Fun with Numbers
Don’t Guess with SOS
A Collaboration by Dave Bartoo and Keith Garrett
In this new era of sports data, fans often get confused between stats and predictive analytics. Stats are just numbers that you can look back to try and find trends to create the predictive analytics. ‘Moneyball’ is the standard go-to for fans when entering this discussion and the spray chart is great example of stats versus predictive analytics. Someone took all the ‘stats’ of where every individual player hit the ball in play to create a ‘predictive model’ of the best odds of where a ball will get hit in any given at-bat in order to put the defense in the best possible position.
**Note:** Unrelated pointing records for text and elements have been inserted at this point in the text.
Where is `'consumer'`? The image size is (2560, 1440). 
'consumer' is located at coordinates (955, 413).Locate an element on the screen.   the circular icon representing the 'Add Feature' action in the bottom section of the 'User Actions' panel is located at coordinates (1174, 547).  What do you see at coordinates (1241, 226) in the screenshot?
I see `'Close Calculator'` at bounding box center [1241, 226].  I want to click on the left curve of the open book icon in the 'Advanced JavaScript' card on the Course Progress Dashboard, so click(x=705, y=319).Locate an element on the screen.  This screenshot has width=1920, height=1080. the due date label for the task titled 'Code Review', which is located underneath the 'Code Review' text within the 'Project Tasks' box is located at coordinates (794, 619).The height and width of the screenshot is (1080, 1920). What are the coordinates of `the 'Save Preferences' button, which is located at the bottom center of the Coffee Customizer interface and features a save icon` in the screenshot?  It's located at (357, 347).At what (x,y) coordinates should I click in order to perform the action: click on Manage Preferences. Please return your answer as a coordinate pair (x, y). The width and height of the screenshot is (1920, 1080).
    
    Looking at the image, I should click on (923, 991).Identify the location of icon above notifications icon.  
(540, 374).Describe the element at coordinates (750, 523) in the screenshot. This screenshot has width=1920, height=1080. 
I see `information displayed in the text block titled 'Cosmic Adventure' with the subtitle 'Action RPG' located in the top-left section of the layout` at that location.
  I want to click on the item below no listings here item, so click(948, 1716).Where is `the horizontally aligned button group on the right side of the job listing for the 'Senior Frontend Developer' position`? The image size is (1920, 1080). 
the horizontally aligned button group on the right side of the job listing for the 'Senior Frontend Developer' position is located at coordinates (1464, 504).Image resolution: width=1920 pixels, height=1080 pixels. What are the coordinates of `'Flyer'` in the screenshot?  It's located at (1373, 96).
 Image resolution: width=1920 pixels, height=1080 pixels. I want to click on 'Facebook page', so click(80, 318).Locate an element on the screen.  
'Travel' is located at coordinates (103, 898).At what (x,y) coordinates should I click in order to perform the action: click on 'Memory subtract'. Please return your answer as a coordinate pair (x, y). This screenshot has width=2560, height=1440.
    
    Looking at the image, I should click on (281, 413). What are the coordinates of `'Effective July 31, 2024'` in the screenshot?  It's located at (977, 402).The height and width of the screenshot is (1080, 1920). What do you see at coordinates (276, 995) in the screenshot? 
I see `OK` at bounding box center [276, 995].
The Playoff Committee is now facing a dilemma of a mountain of stats anyone can access but with no predictive analytics support to help them assess the numbers and improve their odds in picking the four best teams. Without the assistance in the assessment of their ideas, they are simply guessing, or worse, having someone tell them the best stats to use.The great part about having access to all the information the public information the Playoff Committee has access to is that we can all help them by running the numbers on any given assumption. Let’s start with Strength of Schedule.
Imagine Retired Lt. General Michael Gould asking you the question: “When I look at the top available SOS ranking systems, I saw that Florida State had an average SOS of 65.8 and won the national title over a team with a top ten SOS. It was the same in the 2013 title game, when Alabama, at no. 30, won their title over a team with a much stronger SOS. With the final no. 1 ranked team over the last five years having an average SOS of no. 29, is using SOS rankings a good predictive model for choosing the better team?” While those numbers are correct and a great start to a bigger question, they do not establish a trend or should be used as an indicator for predicting the better teams.
The idea of SOS has been a hot topic for years with fans as they believed it was not being used in the BCS formulas by voters and computers. Fans want SOS to be real and for it to be used as it directly benefits the fans. If you make SOS relevant and you get better games to watch and TV makes more money and thus, everyone is happy. That is why any negative view on SOS will be met with the Backfire Effect.
When fans look to SOS rankings, there are five sources that are commonly accepted and have data back for five seasons: Sagarin, GEB, Football Outsiders/F+, NCAA and Phil Steele. With all the rankings, and all the bowl results, we can easily look at the predictive nature of these SOS models. The immediate fan argument is “Not every team plays all out in a bowl.” I agree, and so we looked at ‘classic’ bowl games and national title games with our first pass.
BIG BOWLS PROFILED
Everyone would likely agree that each team brought their ‘A’ game to these 26 bowls. We used bowl ‘rankings’ from ESPN, Bleacher Report, Yahoo and Fox Sports websites to try and find consensus in ‘classic’ bowl games.
26 solid bowl games and 38% were won by the team with the better Strength of Schedule. It is a small sample, but 10 out of 26 is not supporting the idea that SOS is a predictive metric for the Playoff committee members.
ALL BOWLS PROFILED
The committee has to pick the top 12 teams for the bowls so having a narrow look at a handful of big bowls is not enough information to confirm or deny the use of SOS systems. The numbers, when looking at all the bowls over the last five season, do not get any better.
None of the five systems had more than two seasons over a coin flip odds of accuracy in picking the winning team. Only five times in the twenty five spots in this Matrix did a system go above 55% for a bowl season. Football Outsiders was the best over the last five years at 53.5% and the NCAA rankings, regarded widely as the worst model was not far behind, yet still the lowest value at 49.4%.
The number of times a model was under .500 for a bowl season occurred an amazing eight times with Phil Steele, Sagarin and FO each recording it twice. That makes 16 of these 25 individual results at or below 50% accuracy. That is worse than flipping a coin.
It is important to understand that four of these models use extensive stats and metrics while the NCAA model, whose results are not dissimilar to the other models, uses raw data to rank its SOS. They take a teams schedule and add up the wins from last year. There is absolutely no opinion or projection or use of stats from the current season.
While fans and people covering and producing the games desperately want SOS to be used to force tougher schedules and get better games, it does not appear to be a fair tool in evaluating teams. A reward tool, yes, a tool to separate better teams, no. Without the ability to analyze the predictive value of any stats or ranking, the committee is simply guessing or being told which stats to use in picking the top 12 teams.
While the current SOS rankings are not predictive for the Playoff Committee to use with any certainty, the answers for predictive analytics, including SOS rankings, are out there, someone just needs to ask how to find them.